= SHORT PROBLEM =
Continue the passage on teacher effectiveness and child learning, starting right after its last sentence.

= SOURCE DOCUMENT =
In other words, within a single year, being assigned to an outstanding teacher, rather than an average teacher, allowed the child from a more disadvantaged background to close one-quarter of the gap that separated her from a child with a more advantaged background. This is a sizable effect.
“Rookie” teachers (those with three years of experience or less) produce significantly less learning than more experienced teachers, but none of the other characteristics of teachers, including whether a teacher is tenured or works on a contract basis, her IQ, and her personality, consistently predict child learning.
On the other hand, teacher behaviors determine how much a child learns in school—in particular the extent to which a teacher provides emotional support and instructional support, and manages the classroom well.
First, it is hard to measure the effectiveness of teachers before they enter the teaching profession; screening tests for teachers therefore have only limited value.
Second, because some teachers are consistently more effective than others, as measured by the amount of learning that takes place in their classrooms, policymakers could consider programs to reward the most effective teachers, and to separate teachers who are consistently very ineffective from the teaching profession.

= STORED DATA =
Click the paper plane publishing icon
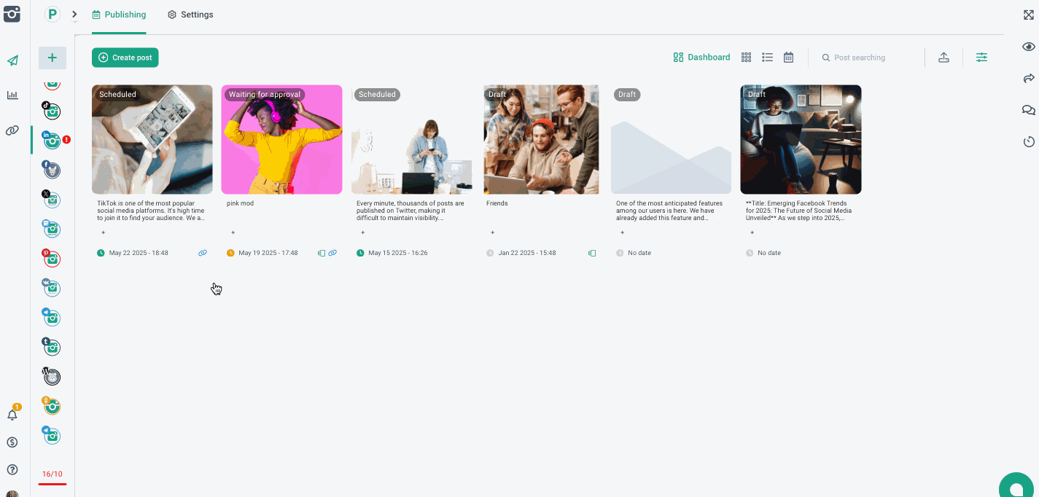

= EXERCISE OUTPUT =
Third, many of the teacher behaviors that affect student learning have been shown to be malleable. Policymakers could therefore experiment with pilots of innovative ways of providing in-service training to teachers as a way of improving their effectiveness, and carefully evaluate them.
Cerrando Brechas is an ongoing study. Researchers are following the original cohort of children into first and second grade to assess whether the impacts of having a better teacher in kindergarten are sustained through time, and how these impacts interact with the quality of teachers children are exposed to in later years.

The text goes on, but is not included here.